Andrea PavlovicPermissons
To explain basic permissioning (ignoring workflows), we will use a helpdesk example. This is the basic table structure of our example:
There are three groups of users:
- employees
- customers
- accounting
The setup designed to make sure customers only see their own tickets, empoyees to have private comments and the accountants to have a set of departments (which are a tree) they are able to do actions for.
In the following text, we will distinguish between "list" and "join" rights. Both are basically "read" rights, but if a user does not have any transitions defined on an entity, a listing of that entity will always return an empty list.
Nevertheless, it may be permitted to be joined to another table which references it, so that an instance can always be retrieved with all it's dependencies. Here, the permission on the main entry basically gets inherited by instances it references.
See [Category] for an example.
Tickets
Apart from read, create, edit and delete actions, there is an additional "set_department" action which will set the value of the cost_bearing_department of a ticket. Here is a quick overview of who can do which action:
list join on create edit delete set_department
-------------------------------------------------------------------
employee all [private,public] yes all all -
customer own [public] yes own own -
accounting all - - - only own departments
-------------------------------------------------------------------An employee can create a ticket on behalf of a different user. A customer can only create tickets for herself.

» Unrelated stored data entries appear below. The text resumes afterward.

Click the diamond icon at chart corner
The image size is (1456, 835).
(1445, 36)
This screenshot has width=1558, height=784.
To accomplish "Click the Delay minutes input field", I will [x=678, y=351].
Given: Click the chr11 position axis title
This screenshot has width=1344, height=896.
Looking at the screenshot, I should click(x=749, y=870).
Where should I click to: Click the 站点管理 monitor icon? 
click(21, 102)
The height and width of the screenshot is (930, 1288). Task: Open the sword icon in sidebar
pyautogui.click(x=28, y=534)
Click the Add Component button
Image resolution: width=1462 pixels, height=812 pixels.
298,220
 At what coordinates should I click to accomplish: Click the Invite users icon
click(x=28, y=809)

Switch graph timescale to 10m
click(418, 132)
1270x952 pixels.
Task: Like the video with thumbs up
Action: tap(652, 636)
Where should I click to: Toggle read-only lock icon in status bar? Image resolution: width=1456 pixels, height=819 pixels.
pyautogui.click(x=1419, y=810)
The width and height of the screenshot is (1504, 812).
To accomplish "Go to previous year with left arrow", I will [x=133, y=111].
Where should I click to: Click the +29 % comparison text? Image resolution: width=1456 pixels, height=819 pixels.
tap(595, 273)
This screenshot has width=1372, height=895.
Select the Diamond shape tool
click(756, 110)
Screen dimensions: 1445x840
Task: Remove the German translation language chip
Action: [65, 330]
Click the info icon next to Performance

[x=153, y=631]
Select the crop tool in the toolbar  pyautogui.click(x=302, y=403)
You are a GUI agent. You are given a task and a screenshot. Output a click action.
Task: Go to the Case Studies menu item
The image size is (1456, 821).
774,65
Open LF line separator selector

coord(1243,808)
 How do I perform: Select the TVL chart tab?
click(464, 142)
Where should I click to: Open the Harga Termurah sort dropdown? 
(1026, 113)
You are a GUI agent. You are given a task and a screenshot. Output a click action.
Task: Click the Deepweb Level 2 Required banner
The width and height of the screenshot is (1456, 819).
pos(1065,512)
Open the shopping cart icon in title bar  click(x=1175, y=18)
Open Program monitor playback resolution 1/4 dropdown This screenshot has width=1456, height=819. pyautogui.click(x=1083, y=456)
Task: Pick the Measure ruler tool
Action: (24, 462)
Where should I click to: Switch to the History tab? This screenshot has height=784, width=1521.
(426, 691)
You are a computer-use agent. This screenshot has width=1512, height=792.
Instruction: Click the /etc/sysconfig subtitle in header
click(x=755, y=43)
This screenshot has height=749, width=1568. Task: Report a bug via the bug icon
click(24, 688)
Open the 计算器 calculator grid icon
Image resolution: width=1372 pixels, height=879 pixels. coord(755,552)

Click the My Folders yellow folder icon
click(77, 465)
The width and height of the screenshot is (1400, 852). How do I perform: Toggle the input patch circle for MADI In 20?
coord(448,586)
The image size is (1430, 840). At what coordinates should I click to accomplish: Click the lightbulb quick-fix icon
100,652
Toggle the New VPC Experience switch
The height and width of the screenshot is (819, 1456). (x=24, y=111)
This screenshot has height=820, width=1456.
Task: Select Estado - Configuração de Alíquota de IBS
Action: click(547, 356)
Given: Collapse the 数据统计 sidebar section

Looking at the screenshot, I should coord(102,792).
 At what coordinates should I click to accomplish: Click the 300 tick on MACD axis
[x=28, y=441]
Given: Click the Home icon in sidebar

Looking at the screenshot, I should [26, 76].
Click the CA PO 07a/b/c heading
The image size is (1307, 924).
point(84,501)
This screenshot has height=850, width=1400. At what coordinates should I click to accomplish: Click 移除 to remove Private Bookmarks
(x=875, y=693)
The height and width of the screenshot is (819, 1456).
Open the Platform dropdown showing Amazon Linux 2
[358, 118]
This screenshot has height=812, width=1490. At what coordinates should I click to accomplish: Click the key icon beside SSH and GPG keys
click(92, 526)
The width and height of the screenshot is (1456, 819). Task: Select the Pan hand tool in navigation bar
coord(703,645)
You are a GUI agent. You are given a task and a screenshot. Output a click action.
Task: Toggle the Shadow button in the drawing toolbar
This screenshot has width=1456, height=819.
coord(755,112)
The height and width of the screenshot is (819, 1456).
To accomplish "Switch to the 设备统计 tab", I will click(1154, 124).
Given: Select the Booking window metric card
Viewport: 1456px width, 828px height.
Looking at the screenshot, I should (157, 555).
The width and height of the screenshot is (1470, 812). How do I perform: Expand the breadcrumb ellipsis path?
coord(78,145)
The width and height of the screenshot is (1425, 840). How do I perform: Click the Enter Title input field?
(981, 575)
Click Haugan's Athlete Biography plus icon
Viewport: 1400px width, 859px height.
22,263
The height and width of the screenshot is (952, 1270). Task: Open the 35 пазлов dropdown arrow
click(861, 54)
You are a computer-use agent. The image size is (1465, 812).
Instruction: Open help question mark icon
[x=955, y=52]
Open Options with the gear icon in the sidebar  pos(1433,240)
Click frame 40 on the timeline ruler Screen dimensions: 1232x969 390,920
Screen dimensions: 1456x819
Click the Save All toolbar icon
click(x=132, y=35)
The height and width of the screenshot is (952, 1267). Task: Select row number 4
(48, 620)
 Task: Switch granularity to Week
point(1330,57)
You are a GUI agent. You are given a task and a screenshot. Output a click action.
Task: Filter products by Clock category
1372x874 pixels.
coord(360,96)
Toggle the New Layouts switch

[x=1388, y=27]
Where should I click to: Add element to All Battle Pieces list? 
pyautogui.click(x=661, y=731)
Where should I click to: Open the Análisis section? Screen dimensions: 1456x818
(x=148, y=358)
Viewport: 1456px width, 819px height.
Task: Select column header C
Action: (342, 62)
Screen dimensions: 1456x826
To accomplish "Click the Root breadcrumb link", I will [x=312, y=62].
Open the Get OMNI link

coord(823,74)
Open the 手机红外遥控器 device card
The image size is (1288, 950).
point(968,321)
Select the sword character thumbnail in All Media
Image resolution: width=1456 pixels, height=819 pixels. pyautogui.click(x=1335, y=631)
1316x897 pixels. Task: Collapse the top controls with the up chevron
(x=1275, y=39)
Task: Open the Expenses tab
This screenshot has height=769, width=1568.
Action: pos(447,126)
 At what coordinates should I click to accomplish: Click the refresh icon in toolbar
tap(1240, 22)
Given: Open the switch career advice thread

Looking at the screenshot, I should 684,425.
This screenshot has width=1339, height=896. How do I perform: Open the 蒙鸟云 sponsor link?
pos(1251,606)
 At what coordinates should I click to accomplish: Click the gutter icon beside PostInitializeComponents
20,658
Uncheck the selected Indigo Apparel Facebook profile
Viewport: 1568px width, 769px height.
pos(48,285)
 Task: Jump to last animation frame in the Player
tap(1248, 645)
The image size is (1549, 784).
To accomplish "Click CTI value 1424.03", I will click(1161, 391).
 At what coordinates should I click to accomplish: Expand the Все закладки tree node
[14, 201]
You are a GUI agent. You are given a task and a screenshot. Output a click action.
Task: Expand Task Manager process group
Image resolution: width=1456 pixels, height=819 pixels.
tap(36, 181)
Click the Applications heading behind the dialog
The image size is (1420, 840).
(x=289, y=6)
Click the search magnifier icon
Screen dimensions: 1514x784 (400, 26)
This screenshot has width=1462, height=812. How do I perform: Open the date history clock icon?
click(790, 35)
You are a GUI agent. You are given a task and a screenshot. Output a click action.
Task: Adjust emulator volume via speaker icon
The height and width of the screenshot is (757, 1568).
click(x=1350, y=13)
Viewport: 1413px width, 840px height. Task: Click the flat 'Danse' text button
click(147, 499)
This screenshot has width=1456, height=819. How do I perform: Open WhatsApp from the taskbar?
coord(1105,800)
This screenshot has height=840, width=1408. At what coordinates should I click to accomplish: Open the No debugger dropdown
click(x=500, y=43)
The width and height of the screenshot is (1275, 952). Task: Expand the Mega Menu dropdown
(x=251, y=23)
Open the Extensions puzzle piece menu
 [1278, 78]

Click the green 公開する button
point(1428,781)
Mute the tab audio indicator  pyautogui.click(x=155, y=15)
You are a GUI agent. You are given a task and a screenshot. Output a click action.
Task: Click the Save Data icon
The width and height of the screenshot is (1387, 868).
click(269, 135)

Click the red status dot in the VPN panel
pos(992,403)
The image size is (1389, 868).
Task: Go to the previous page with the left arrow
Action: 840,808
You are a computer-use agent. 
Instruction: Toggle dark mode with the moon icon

A delete will automatically cascade to referenced instances, regardless of permissions on the referenced instances.
Category
The category table has no explicit permission set at all. But, to enable the creating of a ticket, where it is a required field, full read access is granted to anyone who can create tickets:
list join on create edit delete
-------------------------------------------------
employee all [ticket] - - -
customer all [ticket] - - -
accounting - [ticket] - - -
--------------------------------------------------Accounting has no direct read access but can still join any category which is being referenced in the ticket table by tickets. This is restricted to those tickets a role has list rights on.
Public Comments
Public comments can be written by customers and employees, only the ticket creator can edit or delete a ticket.
list join on create edit delete
-------------------------------------------------
employee created [ticket] created created created
customer created [ticket] created created created
accounting - - - - -
-------------------------------------------------Because the binding of the actions on this table is the "creating_client", a listing of this entity will returned only those owned by the user.
Nevertheless, joining this table on ticket will work and return any instances that reference a ticket a user has rights to.
So, in our case, an employee has access to all tickets and will therefore be able to join all public comments.
A customer will be able to join her own and any other user's comments onto her own tickets.
Private Comments
Public comments are not accessable to customers.
list join on create edit delete
-------------------------------------------------
employee all [ticket] all all all
customer - - - - -
accounting - - - - -
-------Because customers have no actions defined on this entity and it's not referenced by any other entity (they have access to), they do not see it at all.